What is needed | In the entries below, find the line with "How do I perform: Click the dotted" and the line with "Switch to the". Print those two and everything between them exactly, and nothing else.
--- Data shown Enclosed Below ---
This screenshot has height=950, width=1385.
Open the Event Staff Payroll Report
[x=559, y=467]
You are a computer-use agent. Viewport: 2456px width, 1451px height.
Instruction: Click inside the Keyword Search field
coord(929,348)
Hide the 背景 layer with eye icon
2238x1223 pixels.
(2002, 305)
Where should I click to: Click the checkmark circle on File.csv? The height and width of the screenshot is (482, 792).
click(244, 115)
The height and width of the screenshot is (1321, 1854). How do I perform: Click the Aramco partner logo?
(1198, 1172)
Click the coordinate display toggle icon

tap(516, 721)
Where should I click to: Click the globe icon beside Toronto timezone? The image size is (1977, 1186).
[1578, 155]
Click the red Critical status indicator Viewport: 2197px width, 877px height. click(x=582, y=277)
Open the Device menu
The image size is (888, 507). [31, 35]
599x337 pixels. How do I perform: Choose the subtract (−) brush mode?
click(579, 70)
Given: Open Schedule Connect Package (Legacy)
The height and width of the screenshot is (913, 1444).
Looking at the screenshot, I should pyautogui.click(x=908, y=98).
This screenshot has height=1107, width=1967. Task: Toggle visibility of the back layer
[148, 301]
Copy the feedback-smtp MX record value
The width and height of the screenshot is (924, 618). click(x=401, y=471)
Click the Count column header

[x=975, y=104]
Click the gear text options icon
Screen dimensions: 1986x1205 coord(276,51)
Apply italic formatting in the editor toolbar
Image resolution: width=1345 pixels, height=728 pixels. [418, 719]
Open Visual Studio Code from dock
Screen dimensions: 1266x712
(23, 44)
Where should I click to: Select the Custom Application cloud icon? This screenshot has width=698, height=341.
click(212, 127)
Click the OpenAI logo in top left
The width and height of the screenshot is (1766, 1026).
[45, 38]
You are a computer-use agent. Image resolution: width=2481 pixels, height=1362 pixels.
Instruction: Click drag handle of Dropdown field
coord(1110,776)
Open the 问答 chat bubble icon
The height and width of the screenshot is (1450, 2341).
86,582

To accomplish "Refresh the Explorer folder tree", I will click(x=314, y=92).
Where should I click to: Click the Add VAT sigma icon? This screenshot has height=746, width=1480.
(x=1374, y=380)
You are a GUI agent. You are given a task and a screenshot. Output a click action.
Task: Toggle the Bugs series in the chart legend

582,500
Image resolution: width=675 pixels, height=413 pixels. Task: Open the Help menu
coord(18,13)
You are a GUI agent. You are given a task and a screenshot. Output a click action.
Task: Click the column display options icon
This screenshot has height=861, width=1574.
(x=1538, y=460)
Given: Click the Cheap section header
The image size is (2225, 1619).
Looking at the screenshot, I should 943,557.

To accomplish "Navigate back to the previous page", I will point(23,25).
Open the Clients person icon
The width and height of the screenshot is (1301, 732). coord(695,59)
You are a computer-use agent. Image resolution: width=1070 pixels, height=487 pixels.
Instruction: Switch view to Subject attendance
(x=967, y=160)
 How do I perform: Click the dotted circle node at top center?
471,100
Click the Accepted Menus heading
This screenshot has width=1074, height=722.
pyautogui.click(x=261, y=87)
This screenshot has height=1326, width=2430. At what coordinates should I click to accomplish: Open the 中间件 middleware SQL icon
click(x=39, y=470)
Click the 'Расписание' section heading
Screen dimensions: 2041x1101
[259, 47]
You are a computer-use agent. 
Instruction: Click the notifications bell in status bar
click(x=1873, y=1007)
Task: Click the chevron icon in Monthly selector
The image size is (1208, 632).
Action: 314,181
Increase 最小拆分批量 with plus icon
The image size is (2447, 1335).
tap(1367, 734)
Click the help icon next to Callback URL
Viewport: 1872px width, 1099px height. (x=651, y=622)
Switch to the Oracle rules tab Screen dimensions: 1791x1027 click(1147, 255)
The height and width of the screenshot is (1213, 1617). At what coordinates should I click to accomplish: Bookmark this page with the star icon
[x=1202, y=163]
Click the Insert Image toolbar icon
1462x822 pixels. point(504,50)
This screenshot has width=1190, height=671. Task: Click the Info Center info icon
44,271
--- End of Enclosed Data shown ---
Exercise response |
 How do I perform: Click the dotted circle node at top center?
471,100
Click the Accepted Menus heading
This screenshot has width=1074, height=722.
pyautogui.click(x=261, y=87)
This screenshot has height=1326, width=2430. At what coordinates should I click to accomplish: Open the 中间件 middleware SQL icon
click(x=39, y=470)
Click the 'Расписание' section heading
Screen dimensions: 2041x1101
[259, 47]
You are a computer-use agent. 
Instruction: Click the notifications bell in status bar
click(x=1873, y=1007)
Task: Click the chevron icon in Monthly selector
The image size is (1208, 632).
Action: 314,181
Increase 最小拆分批量 with plus icon
The image size is (2447, 1335).
tap(1367, 734)
Click the help icon next to Callback URL
Viewport: 1872px width, 1099px height. (x=651, y=622)
Switch to the Oracle rules tab Screen dimensions: 1791x1027 click(1147, 255)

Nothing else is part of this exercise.